◆ **Task item**: Give a verbatim copy of the lines below, minus the pictures.
BEGIN Given records
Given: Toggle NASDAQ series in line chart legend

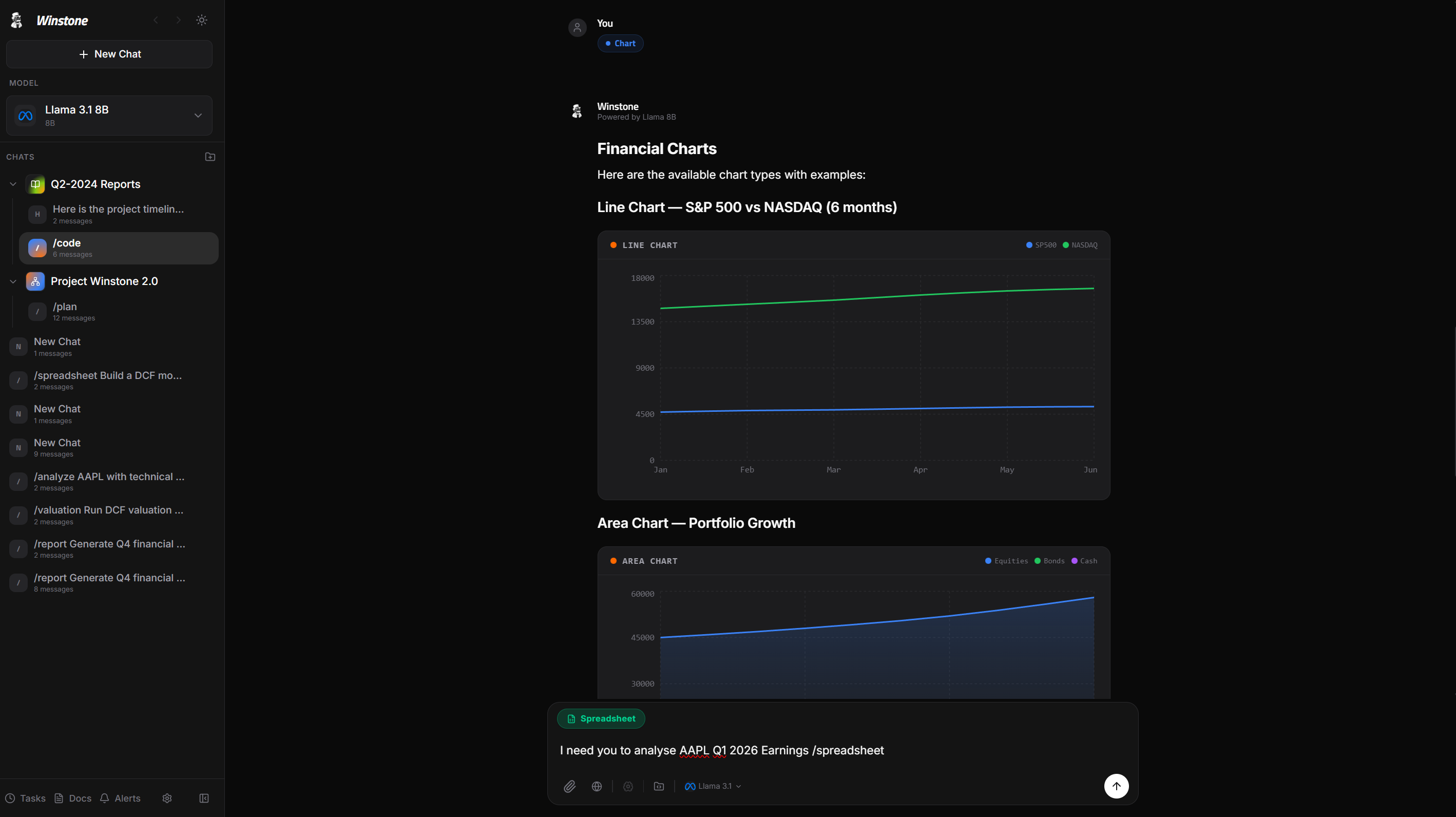Looking at the screenshot, I should point(1080,245).
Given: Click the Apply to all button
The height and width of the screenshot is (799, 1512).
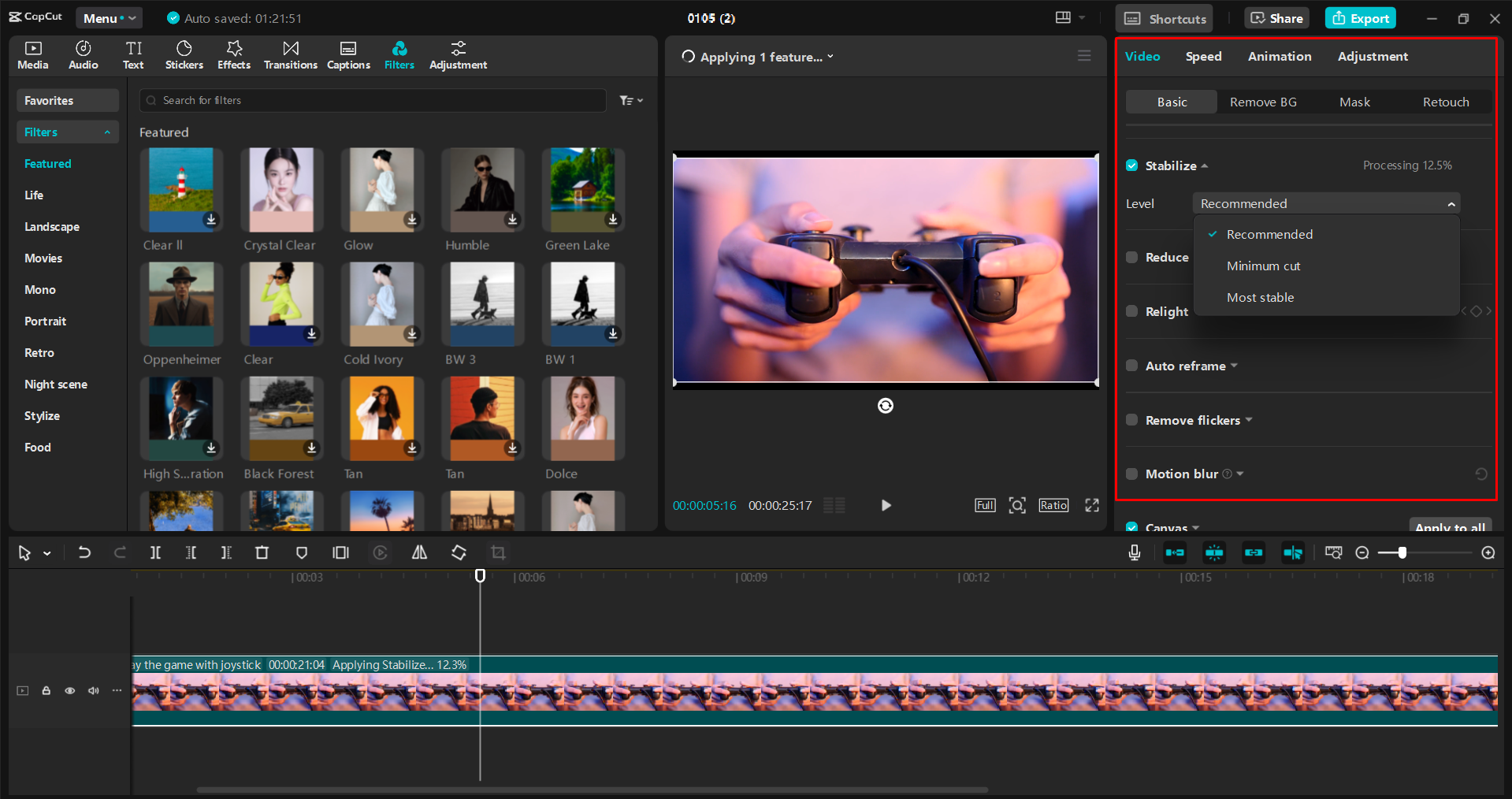Looking at the screenshot, I should click(x=1451, y=526).
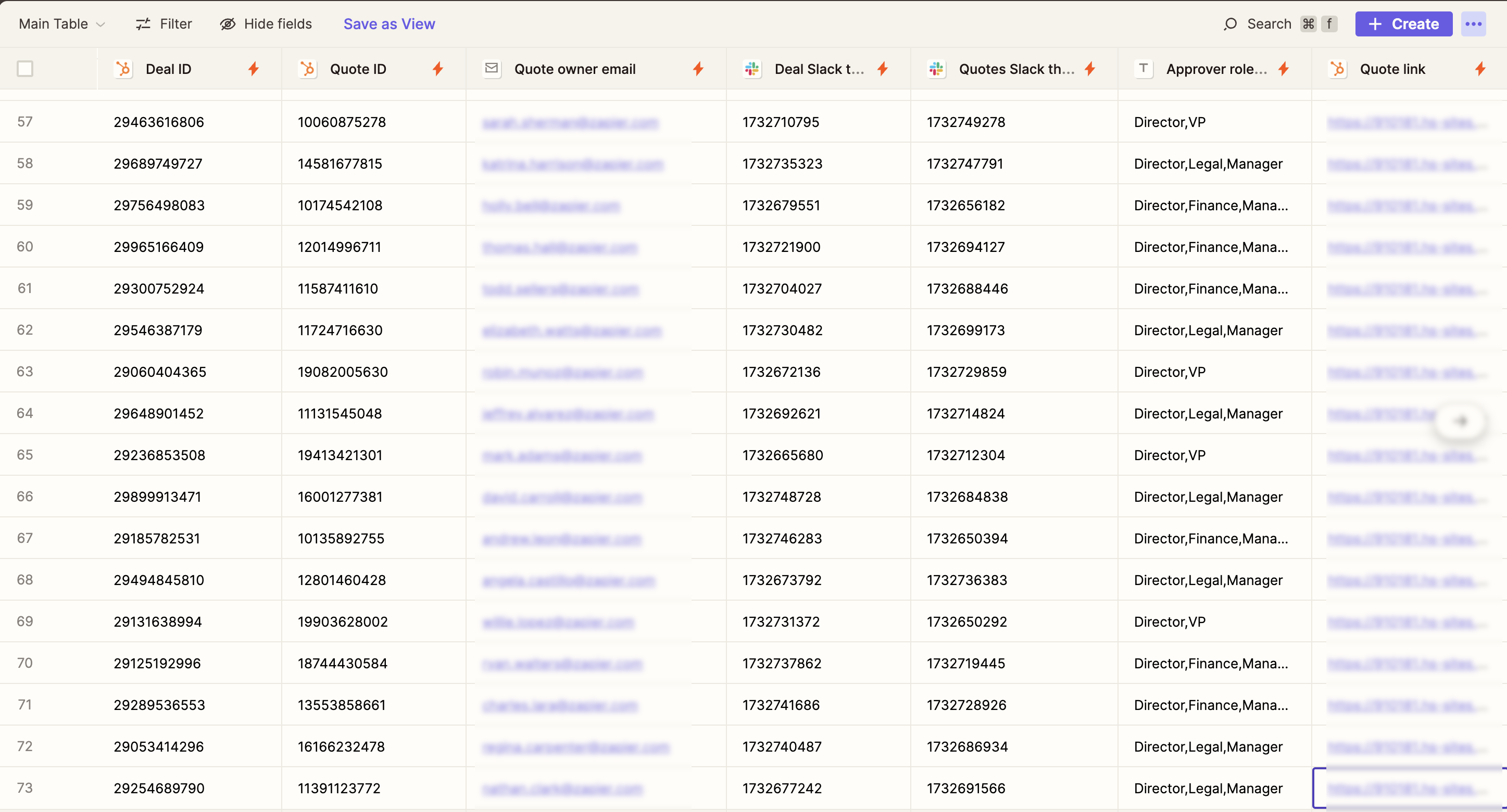Click the lightning bolt in Quote ID header
Viewport: 1507px width, 812px height.
(x=437, y=69)
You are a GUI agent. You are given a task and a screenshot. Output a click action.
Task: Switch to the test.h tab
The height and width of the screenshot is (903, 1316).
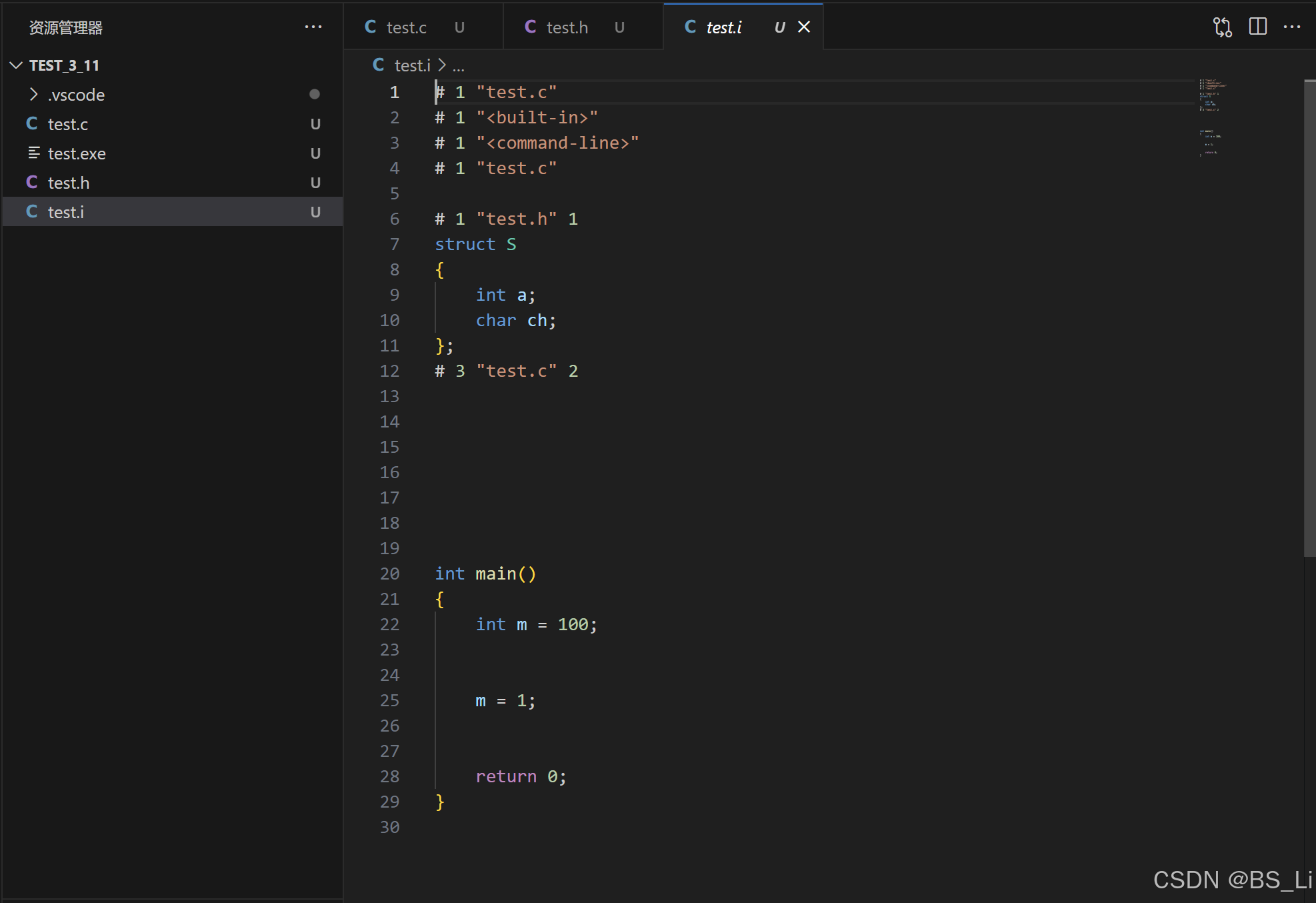click(567, 27)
END Given records
◆ **Response**:
Given: Toggle NASDAQ series in line chart legend

Looking at the screenshot, I should point(1080,245).
Given: Click the Apply to all button
The height and width of the screenshot is (799, 1512).
Looking at the screenshot, I should click(x=1451, y=526).
Click the lightning bolt in Quote ID header
Viewport: 1507px width, 812px height.
(x=437, y=69)
You are a GUI agent. You are given a task and a screenshot. Output a click action.
Task: Switch to the test.h tab
The height and width of the screenshot is (903, 1316).
click(567, 27)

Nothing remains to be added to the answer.